A new study suggests that filial cannibalism is linked with parental care. The act is common among some animal groups, such as mammals and birds.

According to researchers, both filial cannibalism and offspring abandonment can coincide with other conventional forms of parental care such as feeding, guarding, and grooming.

Tough Love

Several factors for offspring survival is one of the reasons for filial cannibalism to occur. Researchers from the University of Oxford and the University of Tennessee have made a mathematical model to prove this theory.

The results show that in some cases when overcrowding becomes a threat for offspring survival, some parents sacrifice a few of their young so that some of their offspring can survive.

The findings of the study was published in the journal Frontiers in Ecology and Evolution.

Survival Benefit

The researchers focused on the animal groups that lay eggs in order to further understand the survival benefit of filial cannibals and the role of offspring density.

"Communal egg laying is common in a range of fish, insects, reptiles, and amphibians," said senior author of the study Dr. Hope Klug, associate professor at the University of Tennessee, Chattanooga.

"This makes it easier to protect, clean, incubate and feed the eggs-but can also increase disease transmission, and competition for food and oxygen."

Researchers have found that filial cannibalism is a major form of survival adaptation in density-dependent animals such as the beaugregory damselfish, where fathers often eat their own eggs under low-oxygen conditions.

Increased Fitness

In the mathematical model, Klug and his colleagues put an imaginary individual with a mutation for offspring abandonment and filial cannibalism into a group of generic egg-laying animals.

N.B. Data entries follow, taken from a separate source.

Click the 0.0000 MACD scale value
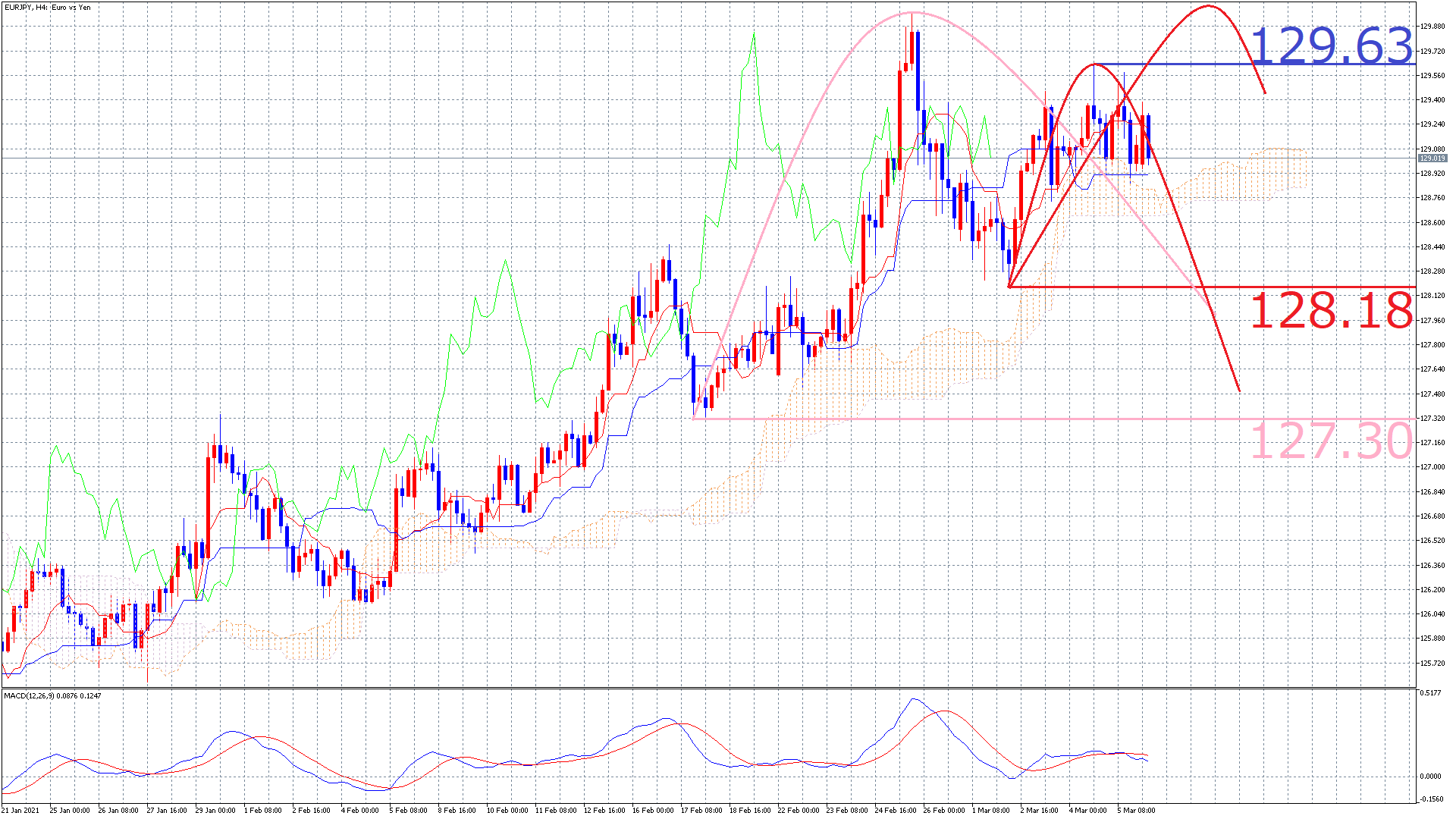The height and width of the screenshot is (819, 1456). 1431,776
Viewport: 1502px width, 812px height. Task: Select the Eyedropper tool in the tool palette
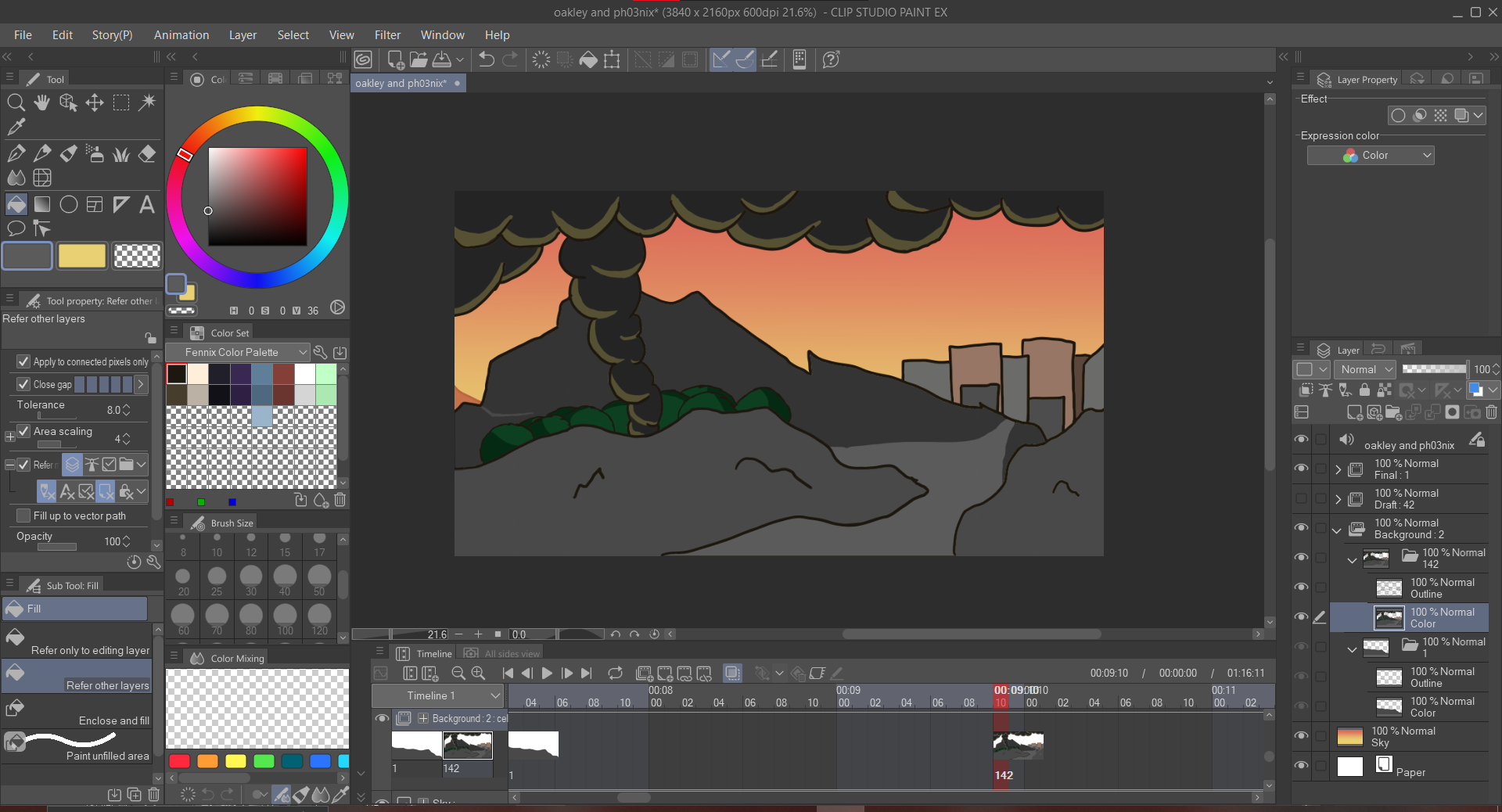tap(16, 128)
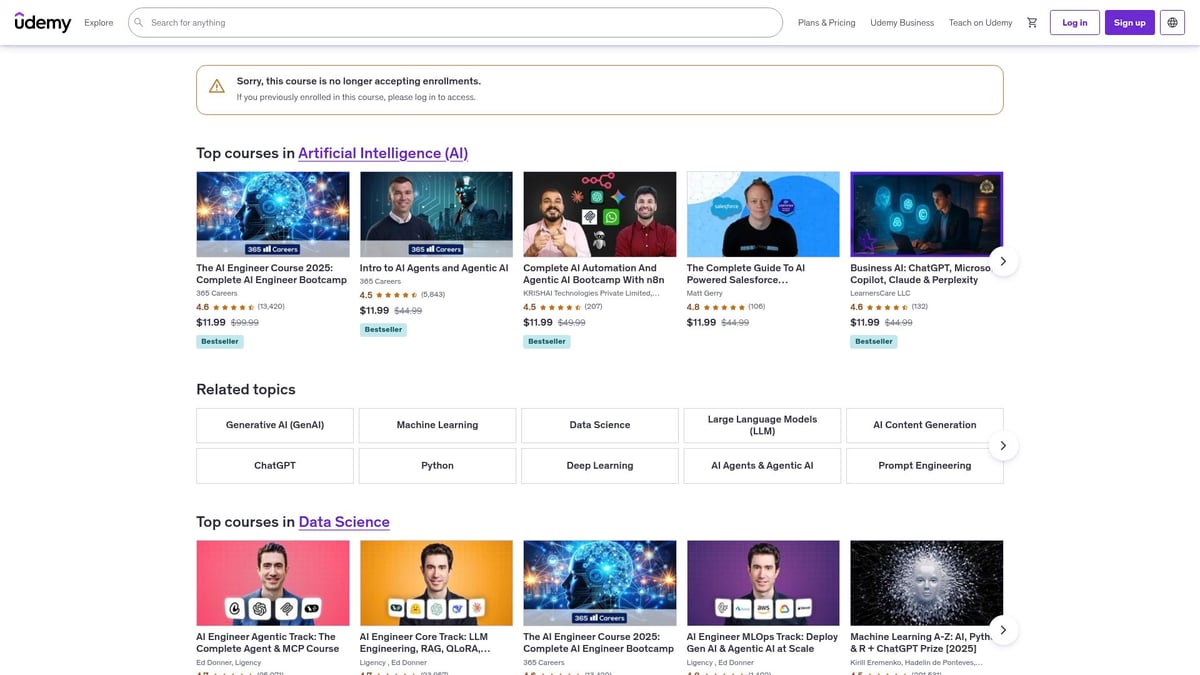Open the Artificial Intelligence (AI) topic link
1200x675 pixels.
coord(383,153)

They found that increased fitness is the result of offspring abandonment and filial cannibalism when offspring mortality increases with egg laying density. The model shows that the mutants were able to replace and outcompete the generic population.

Prof. Michael Bonsall of the University of Oxford, co-author of the study, said that whenever the adult death rate increases, the fitness benefit of filial cannibalism and offspring abandonment also increases.

Scientists were perplexed by this phenomenon because why do they lay so many eggs in the first place when mortality is density dependent?

According to Bonsall, there are many unpredictable factors for this to happen such as disease presence, oxygen availability, food availability, and predation. The researchers think it's up to the empiricists to test these models in a variety of species.